グーグル、反トラスト問題で過去最高の41億ユーロ(約35億ポンド)の制裁金支払い命令
欧州連合(EU)の最高裁判所は、Googleに対し反トラスト法違反で過去最高額となる41億ユーロの罰金を科す判決を下した。この判決は、GoogleがAndroidスマートフォンのメーカーに対し、自社の検索エンジンやブラウザを優先的にインストールさせるよう強制した行為が、市場支配的地位の乱用に当たると認定したもの。
背景メモ
- EUの競争法違反でGoogleに過去最大の制裁金(約41億ユーロ)が課された。これは2018年の欧州委員会の決定に基づくもので、GoogleがAndroid端末メーカーに対し、自社検索やChromeを端末にプリインストールするよう強制した行為が「独占禁止法違反」と認定されたもの。

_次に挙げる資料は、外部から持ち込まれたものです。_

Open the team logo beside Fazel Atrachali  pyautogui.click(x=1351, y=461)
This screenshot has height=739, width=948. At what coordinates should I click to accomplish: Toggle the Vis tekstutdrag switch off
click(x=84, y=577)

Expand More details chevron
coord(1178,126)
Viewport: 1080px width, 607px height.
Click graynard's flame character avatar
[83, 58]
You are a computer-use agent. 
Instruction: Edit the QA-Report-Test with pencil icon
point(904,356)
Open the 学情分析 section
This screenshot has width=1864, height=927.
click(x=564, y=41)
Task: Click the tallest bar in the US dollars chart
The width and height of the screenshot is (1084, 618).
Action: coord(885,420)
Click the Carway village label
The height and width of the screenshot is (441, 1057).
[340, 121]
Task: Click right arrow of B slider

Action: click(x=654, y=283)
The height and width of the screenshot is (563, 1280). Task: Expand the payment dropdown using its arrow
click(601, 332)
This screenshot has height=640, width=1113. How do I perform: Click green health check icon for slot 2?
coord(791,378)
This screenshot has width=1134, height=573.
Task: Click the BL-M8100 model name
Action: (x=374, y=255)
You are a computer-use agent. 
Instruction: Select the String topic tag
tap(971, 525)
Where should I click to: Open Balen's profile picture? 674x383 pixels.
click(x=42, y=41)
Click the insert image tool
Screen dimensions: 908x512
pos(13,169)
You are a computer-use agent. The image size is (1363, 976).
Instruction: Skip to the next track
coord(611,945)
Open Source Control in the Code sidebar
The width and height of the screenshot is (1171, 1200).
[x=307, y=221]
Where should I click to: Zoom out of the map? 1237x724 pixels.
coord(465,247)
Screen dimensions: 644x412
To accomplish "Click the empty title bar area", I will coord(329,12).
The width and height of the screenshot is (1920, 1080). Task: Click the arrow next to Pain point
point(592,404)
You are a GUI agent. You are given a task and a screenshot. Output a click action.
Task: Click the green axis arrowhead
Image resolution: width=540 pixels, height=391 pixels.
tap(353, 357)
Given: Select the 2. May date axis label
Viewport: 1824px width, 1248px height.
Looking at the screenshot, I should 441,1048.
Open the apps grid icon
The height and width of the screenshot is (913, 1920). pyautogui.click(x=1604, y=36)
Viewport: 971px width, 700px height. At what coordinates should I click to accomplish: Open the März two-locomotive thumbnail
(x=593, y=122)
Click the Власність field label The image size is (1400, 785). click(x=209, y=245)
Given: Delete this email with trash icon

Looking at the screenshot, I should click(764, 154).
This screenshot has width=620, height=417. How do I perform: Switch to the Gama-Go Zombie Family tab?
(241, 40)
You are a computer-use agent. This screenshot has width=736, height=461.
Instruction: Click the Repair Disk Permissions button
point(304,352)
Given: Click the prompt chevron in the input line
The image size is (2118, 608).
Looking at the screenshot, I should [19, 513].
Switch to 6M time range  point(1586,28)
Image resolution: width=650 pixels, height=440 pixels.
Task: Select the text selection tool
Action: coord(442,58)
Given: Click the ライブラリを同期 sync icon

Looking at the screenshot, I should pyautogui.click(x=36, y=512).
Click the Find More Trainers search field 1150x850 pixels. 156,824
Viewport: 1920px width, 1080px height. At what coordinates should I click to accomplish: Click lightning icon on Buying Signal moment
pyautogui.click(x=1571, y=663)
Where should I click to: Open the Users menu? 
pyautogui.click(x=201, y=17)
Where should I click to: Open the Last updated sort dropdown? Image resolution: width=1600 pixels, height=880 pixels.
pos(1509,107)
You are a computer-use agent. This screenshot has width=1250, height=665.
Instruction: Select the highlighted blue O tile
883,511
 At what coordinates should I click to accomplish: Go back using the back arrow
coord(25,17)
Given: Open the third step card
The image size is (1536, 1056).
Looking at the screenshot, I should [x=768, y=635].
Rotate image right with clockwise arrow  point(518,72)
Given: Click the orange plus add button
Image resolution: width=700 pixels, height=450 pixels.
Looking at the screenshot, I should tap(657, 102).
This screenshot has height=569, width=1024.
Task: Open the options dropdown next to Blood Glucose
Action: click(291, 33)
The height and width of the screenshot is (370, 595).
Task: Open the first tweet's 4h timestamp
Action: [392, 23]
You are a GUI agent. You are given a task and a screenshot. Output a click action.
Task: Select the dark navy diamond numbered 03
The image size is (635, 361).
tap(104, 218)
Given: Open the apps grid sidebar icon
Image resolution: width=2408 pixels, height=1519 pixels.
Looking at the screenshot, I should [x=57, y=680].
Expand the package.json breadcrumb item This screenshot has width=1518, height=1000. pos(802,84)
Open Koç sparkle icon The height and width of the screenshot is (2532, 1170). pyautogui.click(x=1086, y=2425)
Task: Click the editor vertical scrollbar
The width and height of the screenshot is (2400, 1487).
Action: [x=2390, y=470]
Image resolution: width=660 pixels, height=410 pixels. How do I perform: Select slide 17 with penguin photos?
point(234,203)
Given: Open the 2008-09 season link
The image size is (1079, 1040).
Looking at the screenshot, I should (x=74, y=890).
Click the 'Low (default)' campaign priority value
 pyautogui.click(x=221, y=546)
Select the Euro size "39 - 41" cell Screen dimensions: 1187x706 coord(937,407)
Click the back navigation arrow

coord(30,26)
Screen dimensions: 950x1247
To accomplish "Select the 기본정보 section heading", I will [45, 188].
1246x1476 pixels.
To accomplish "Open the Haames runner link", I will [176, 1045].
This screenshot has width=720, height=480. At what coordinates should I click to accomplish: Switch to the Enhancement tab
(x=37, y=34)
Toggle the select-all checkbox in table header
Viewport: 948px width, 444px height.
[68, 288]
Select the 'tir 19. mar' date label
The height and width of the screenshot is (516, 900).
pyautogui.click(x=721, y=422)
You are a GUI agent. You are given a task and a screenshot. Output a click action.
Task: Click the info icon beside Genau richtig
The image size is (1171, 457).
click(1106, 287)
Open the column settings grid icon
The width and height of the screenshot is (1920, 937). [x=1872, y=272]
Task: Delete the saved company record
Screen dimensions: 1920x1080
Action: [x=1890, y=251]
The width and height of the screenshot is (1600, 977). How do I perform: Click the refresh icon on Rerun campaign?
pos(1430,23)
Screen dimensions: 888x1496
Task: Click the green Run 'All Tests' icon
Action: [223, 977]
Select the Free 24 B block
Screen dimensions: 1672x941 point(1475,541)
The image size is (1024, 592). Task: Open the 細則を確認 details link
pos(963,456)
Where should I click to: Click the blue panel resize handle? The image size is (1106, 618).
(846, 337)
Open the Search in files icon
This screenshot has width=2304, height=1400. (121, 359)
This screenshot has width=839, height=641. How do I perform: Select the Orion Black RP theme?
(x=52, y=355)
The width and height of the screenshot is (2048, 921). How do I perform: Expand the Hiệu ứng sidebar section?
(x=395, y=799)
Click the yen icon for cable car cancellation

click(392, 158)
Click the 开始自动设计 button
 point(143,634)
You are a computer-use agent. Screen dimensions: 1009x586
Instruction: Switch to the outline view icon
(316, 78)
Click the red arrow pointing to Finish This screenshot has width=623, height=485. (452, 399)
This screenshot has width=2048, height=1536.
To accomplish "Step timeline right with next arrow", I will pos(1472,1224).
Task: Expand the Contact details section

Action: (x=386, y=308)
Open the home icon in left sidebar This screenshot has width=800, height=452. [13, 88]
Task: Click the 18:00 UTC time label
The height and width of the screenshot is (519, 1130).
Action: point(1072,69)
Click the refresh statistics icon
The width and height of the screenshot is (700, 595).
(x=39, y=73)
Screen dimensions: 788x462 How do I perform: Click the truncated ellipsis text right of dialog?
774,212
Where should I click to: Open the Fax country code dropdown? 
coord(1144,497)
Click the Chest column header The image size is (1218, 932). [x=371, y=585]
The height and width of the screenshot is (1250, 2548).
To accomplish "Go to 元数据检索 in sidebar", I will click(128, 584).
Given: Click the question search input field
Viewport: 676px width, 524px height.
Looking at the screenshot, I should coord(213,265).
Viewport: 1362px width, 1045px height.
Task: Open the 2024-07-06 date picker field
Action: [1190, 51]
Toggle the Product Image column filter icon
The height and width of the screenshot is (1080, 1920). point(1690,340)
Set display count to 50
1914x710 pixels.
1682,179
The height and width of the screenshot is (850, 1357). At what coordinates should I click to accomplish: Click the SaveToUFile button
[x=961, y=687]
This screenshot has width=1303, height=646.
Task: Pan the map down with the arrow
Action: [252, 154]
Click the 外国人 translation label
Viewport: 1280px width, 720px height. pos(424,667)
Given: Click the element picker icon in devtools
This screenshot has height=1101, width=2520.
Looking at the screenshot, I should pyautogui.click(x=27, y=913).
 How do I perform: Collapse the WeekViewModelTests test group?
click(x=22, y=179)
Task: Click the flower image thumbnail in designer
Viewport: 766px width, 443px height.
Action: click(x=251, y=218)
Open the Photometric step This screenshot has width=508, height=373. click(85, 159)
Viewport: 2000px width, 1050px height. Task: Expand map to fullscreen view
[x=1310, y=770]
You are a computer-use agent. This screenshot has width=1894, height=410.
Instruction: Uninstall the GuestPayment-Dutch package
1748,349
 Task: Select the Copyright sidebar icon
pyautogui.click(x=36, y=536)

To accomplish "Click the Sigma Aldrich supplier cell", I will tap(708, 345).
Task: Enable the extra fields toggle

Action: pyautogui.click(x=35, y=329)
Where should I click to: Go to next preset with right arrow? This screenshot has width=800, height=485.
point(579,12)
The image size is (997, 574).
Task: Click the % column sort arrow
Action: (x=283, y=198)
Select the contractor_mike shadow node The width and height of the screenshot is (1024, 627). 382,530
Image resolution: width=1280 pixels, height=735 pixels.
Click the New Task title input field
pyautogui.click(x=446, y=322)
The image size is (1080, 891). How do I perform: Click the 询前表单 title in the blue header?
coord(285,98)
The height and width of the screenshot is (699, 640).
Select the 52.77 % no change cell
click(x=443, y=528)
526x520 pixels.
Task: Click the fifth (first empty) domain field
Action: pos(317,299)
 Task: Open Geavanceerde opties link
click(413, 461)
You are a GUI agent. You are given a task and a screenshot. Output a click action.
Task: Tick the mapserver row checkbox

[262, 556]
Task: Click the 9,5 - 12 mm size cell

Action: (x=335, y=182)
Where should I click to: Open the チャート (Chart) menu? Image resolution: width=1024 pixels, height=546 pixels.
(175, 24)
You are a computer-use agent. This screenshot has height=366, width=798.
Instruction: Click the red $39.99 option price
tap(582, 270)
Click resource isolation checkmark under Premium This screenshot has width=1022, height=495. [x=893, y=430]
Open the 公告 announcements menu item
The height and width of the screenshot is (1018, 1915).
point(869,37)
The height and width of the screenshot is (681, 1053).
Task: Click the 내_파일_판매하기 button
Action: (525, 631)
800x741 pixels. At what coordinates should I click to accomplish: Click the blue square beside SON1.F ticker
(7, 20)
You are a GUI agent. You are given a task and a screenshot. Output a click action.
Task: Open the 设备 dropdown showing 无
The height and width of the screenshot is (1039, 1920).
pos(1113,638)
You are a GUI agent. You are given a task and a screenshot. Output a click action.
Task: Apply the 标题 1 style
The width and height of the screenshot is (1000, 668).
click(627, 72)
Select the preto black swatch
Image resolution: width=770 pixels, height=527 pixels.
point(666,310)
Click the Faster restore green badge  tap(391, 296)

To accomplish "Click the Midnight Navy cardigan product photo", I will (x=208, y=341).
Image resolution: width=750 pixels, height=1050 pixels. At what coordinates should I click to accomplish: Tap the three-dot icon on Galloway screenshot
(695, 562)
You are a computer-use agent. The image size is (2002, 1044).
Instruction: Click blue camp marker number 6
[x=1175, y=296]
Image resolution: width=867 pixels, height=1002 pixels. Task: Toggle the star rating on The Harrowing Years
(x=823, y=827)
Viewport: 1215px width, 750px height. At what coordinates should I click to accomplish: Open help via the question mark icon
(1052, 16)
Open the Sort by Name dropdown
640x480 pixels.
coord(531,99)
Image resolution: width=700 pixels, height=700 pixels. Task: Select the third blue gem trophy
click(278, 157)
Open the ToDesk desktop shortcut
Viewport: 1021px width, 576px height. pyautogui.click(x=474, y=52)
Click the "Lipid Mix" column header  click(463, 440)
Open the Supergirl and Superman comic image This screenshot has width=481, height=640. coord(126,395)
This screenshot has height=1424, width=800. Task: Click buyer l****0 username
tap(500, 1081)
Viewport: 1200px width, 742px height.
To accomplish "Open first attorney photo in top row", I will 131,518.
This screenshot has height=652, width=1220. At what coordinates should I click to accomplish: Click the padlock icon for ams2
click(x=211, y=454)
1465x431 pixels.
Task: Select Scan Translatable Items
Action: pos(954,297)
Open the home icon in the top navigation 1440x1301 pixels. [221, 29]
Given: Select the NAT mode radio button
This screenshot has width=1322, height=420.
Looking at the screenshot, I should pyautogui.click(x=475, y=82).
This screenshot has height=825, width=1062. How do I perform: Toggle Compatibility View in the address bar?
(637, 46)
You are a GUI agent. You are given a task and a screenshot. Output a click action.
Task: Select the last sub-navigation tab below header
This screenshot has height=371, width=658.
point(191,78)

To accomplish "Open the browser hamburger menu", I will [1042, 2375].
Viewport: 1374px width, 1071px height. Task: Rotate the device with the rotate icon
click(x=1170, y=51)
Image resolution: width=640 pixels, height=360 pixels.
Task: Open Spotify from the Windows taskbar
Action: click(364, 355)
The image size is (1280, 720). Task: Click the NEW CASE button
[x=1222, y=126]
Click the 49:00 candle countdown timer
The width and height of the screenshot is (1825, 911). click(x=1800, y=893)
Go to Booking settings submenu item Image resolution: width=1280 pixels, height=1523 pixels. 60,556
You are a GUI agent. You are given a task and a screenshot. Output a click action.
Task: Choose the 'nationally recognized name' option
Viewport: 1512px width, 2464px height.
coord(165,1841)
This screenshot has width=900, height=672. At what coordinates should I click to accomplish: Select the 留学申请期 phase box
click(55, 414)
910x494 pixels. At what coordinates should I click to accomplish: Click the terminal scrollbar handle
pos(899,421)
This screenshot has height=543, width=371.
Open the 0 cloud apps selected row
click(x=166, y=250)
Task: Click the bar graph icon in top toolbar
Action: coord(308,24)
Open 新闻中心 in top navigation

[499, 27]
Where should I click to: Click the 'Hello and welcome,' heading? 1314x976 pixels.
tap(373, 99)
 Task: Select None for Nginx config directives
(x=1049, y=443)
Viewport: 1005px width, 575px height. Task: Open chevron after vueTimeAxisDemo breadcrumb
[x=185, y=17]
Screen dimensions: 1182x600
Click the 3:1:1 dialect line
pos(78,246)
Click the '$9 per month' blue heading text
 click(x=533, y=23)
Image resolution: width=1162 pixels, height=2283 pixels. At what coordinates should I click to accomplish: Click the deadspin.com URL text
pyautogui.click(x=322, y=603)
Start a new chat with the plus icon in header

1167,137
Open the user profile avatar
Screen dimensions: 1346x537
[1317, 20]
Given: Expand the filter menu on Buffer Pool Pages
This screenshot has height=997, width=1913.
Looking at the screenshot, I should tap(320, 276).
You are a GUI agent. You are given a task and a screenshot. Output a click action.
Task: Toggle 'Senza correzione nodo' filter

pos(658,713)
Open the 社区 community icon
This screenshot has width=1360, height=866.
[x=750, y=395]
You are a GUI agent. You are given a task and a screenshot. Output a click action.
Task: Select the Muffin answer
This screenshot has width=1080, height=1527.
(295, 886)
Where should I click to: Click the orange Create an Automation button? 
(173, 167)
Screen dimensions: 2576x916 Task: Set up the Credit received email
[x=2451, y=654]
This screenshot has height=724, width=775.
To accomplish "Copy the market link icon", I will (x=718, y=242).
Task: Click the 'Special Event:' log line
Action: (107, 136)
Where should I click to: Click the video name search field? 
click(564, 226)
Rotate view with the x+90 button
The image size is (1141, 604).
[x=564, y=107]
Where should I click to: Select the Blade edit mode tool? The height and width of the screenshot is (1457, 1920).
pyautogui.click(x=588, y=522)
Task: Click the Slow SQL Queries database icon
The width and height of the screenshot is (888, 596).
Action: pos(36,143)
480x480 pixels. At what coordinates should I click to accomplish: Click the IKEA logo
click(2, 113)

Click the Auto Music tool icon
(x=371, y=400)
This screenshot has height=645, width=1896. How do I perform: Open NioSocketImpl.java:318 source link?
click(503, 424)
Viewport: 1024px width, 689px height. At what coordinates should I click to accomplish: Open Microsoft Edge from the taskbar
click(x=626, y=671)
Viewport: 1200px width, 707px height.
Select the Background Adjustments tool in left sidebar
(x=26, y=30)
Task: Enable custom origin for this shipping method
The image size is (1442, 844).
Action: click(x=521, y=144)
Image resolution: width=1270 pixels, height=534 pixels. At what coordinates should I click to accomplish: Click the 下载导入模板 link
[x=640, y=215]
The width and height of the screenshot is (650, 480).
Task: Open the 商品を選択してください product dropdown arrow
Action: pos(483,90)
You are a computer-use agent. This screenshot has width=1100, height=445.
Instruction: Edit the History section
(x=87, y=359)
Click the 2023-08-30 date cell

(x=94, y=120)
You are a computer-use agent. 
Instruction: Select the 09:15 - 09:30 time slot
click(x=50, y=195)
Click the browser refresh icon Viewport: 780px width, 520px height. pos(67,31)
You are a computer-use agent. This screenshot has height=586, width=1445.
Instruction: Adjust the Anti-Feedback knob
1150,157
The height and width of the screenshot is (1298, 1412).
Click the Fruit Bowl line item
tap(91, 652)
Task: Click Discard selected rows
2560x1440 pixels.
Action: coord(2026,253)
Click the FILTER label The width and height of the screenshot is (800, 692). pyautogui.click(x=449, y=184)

- 具体的には、①AndroidスマホにGoogle検索とChromeをバンドルすることを条件にPlayストアのライセンスを与えた行為、②検索独占を維持するために端末メーカーや通信キャリアに金銭を支払った行為、③Androidの改変版(フォーク版)を搭載する端末メーカーに対しGoogleアプリのライセンスを拒否した行為——これらの3点が問題視された。
- EUのデジタル市場法(DMA)は別枠だが、Googleは現在もDMAの「ゲートキーパー」指定への対応を迫られている。歴代EU制裁金の総額は過去10年で80億ユーロ超に上る。